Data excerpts
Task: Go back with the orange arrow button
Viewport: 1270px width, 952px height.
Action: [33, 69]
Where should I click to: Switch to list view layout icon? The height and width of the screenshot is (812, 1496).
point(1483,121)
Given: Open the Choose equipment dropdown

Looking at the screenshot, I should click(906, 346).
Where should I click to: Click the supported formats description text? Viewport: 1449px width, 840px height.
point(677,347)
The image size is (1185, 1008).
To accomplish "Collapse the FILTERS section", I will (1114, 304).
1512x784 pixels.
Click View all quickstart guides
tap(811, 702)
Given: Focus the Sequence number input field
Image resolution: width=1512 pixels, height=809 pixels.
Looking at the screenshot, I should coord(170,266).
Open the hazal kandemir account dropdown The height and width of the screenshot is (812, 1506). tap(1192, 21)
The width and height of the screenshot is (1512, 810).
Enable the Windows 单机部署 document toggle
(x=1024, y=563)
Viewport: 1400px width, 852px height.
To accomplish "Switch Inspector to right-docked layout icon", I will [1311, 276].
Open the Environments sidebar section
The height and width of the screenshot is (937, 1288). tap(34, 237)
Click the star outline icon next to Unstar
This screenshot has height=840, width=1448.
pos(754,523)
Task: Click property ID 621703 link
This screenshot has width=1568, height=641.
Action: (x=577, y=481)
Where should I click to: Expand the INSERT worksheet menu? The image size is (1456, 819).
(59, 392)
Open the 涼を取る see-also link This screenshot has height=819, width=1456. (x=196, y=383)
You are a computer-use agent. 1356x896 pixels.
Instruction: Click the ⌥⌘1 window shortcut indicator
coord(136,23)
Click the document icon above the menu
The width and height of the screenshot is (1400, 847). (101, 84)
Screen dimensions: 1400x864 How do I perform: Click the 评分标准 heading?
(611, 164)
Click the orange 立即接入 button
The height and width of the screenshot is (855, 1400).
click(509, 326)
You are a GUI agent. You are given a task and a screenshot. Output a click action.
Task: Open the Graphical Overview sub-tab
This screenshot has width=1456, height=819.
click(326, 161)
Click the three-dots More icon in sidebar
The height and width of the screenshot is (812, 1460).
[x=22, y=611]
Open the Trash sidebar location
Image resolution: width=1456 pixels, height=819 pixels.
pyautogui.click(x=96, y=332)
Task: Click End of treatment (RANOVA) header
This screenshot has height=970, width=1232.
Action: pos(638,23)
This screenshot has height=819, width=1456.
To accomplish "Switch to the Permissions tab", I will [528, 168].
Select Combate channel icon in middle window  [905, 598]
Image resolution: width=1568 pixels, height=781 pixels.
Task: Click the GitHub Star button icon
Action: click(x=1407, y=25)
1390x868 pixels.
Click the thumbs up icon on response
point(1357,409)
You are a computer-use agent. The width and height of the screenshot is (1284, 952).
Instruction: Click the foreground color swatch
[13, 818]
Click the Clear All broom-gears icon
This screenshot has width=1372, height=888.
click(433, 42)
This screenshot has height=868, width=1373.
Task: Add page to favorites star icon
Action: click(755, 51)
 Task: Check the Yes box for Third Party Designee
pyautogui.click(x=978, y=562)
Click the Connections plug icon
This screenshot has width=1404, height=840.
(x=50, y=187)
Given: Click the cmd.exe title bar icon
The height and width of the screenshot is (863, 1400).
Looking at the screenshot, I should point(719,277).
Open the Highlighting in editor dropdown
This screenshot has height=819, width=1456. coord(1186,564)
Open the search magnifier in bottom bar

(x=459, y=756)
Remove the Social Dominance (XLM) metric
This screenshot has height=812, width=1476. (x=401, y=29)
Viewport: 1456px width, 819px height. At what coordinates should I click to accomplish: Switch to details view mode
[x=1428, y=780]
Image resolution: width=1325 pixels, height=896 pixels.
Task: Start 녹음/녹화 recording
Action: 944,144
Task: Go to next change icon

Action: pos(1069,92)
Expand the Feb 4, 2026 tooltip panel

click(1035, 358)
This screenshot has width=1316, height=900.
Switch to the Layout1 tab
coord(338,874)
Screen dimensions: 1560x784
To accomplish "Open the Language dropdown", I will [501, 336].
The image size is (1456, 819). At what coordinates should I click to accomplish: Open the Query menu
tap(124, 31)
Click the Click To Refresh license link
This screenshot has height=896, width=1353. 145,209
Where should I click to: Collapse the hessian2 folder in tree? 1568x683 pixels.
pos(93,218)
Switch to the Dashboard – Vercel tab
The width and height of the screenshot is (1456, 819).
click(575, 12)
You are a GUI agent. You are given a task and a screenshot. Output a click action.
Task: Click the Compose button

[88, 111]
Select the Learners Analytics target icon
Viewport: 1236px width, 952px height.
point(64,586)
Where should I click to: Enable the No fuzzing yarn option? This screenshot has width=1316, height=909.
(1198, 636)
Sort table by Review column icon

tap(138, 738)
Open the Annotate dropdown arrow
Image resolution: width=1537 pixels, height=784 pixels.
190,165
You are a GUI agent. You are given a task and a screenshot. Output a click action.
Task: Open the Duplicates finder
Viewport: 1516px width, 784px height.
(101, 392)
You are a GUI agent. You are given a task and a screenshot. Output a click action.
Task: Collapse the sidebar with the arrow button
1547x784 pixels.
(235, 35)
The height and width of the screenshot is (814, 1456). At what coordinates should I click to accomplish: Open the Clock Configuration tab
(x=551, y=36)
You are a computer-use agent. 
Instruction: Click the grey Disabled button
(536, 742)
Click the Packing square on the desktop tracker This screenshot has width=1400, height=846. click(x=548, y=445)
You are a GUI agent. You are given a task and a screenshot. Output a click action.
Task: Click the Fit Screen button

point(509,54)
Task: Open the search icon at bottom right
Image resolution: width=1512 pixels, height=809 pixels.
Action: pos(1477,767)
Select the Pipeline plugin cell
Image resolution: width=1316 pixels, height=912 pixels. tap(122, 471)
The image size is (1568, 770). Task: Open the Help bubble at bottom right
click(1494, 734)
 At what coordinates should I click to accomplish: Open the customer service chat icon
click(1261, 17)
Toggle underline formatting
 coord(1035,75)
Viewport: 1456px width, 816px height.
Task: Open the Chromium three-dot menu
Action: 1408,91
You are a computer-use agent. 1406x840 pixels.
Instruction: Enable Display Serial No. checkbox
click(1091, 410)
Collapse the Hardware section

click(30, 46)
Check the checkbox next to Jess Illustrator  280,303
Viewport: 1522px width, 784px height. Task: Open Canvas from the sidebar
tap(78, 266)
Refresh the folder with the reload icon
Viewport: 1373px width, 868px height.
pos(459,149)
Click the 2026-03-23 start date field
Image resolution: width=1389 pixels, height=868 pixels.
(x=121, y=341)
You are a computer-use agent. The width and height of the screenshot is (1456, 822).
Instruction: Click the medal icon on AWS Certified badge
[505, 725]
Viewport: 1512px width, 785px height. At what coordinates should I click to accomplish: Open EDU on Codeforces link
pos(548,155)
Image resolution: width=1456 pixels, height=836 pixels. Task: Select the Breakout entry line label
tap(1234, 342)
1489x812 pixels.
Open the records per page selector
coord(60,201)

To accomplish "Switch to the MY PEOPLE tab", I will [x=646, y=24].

Your assignment :: Taking the entries above, print exactly the lines starting at the line with "service chat icon" and ending at the line with "Check the checkbox", both included.

Answer to this problem ::
 At what coordinates should I click to accomplish: Open the customer service chat icon
click(1261, 17)
Toggle underline formatting
 coord(1035,75)
Viewport: 1456px width, 816px height.
Task: Open the Chromium three-dot menu
Action: 1408,91
You are a computer-use agent. 1406x840 pixels.
Instruction: Enable Display Serial No. checkbox
click(1091, 410)
Collapse the Hardware section

click(30, 46)
Check the checkbox next to Jess Illustrator  280,303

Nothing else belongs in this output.